The set list on May 18th was heavy with Birdman. Armed with a formidable and visually striking rhythm section – bassist Art and drummer Steve Godoy, elaborately tattooed identical-twin brothers – Tek gave the loud pack of devotees in the audience what they (I mean, we) craved: “What Gives,” “Murder City Nights,” “Love Kills, ” the Hawaii Five-0 tribute “Aloha Steve and Danno” (pocket comparison: BÖC throttling the Ventures) and even “Smith and Wesson Blues,” from Birdman’s hideously rare 1976 EP, Burn My Eye.
Tek covered “Whips and Furs,” a 1976 B-side by British punks the Vibrators, in honor of the Godoys, who have toured with a version of that group. He also drew from his 2011 retrospective, Citadel Years (Citadel), a great two-CD anthology of Nineties-and-up solo tracks. “What It’s For” and “Workingman’s Shoes” had obvious Birdman values but with more evidence of the Delta and Chicago blues that ran deep through that group.
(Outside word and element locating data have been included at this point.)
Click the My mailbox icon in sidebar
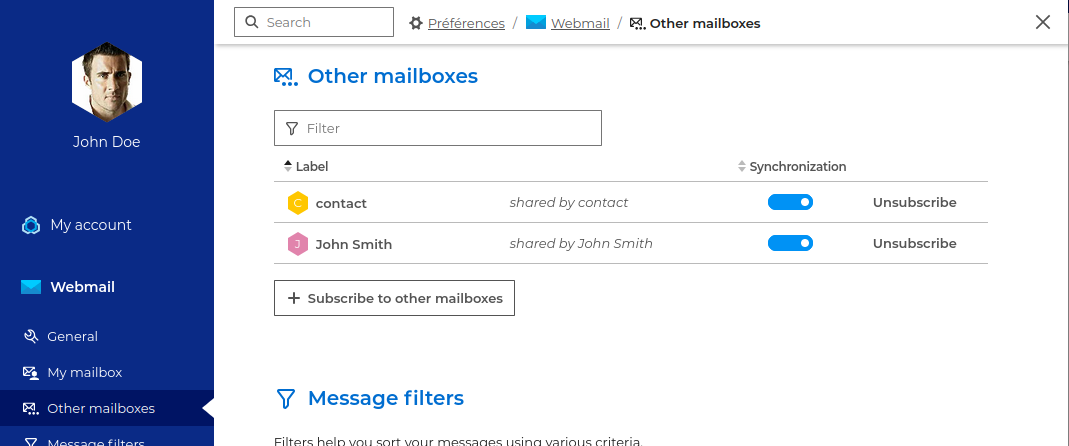This screenshot has height=446, width=1069. click(x=31, y=373)
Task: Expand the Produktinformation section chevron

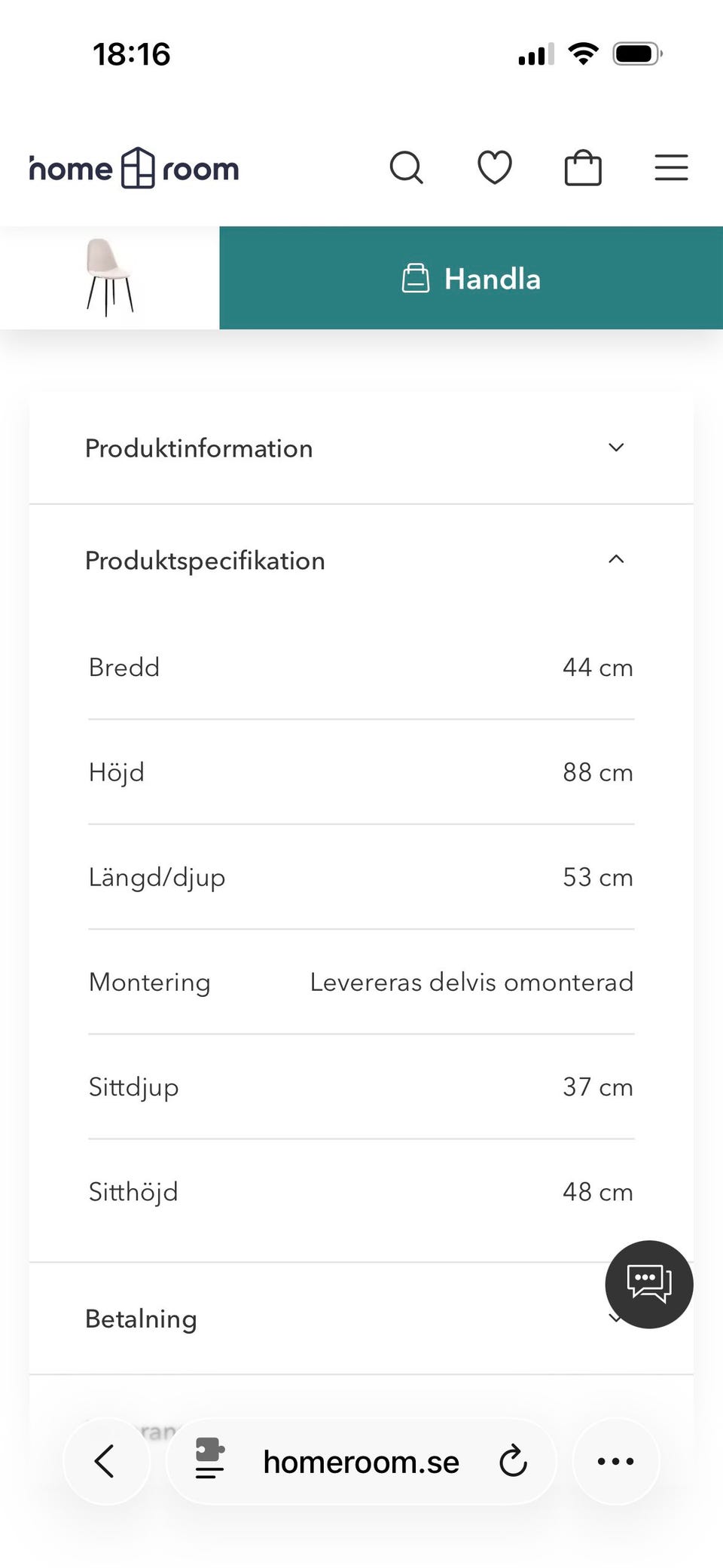Action: tap(616, 448)
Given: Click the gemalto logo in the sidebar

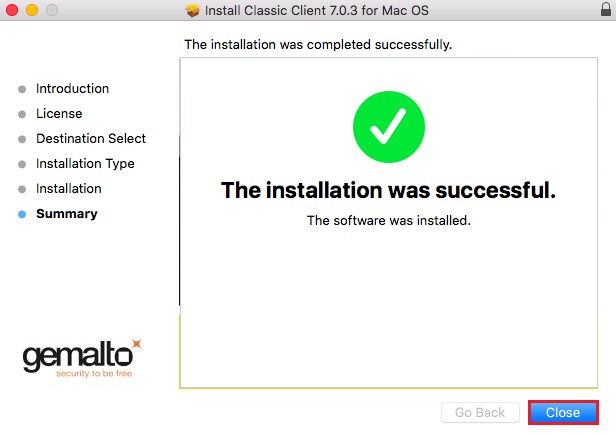Looking at the screenshot, I should (x=82, y=358).

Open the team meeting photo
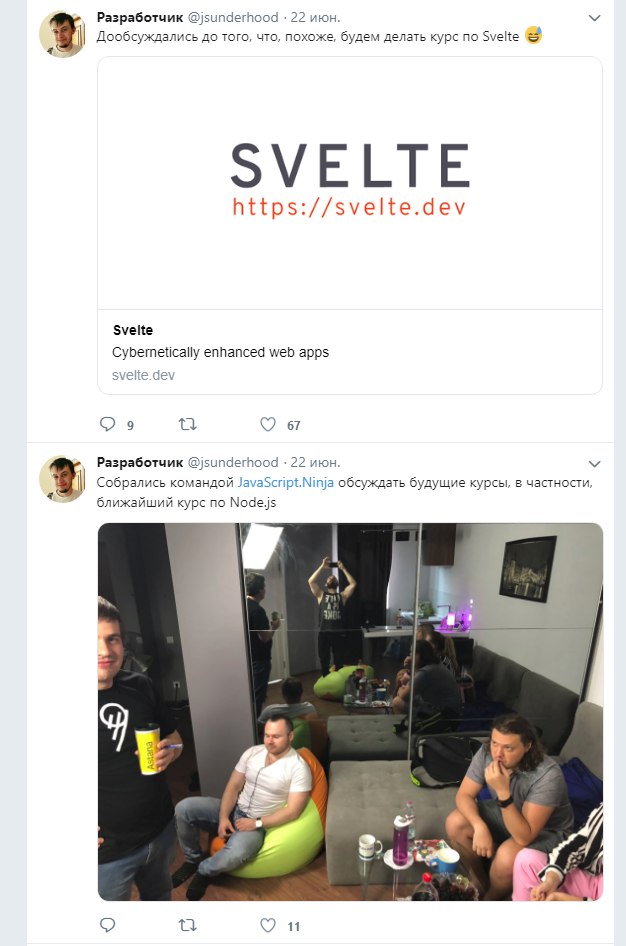(350, 712)
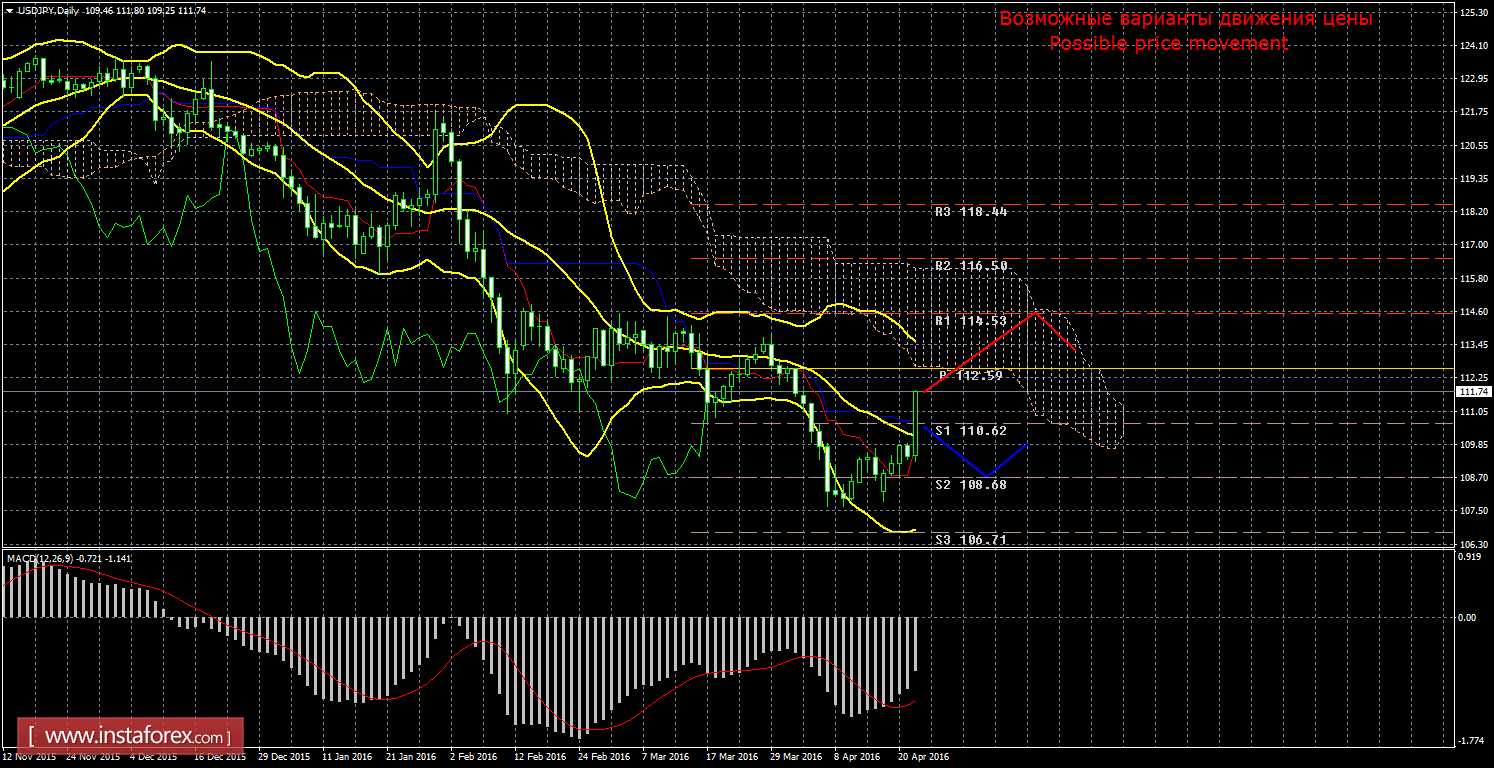
Task: Click the current price tag 111.74
Action: click(x=1471, y=392)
For the last shot of Birdman, Tek fired up the teenage-party politics of “New Race,” inviting some of the mad cats from the floor to chant the “Yeah hup!” chorus with him at the mike. It was a modest invasion in a basement club. But the thrill and drill of Tek’s performance was as true as the one I watch repeatedly, on YouTube, by Radio Birdman from Australian TV in 1977. Catch that one anytime. See the legend live every chance you get.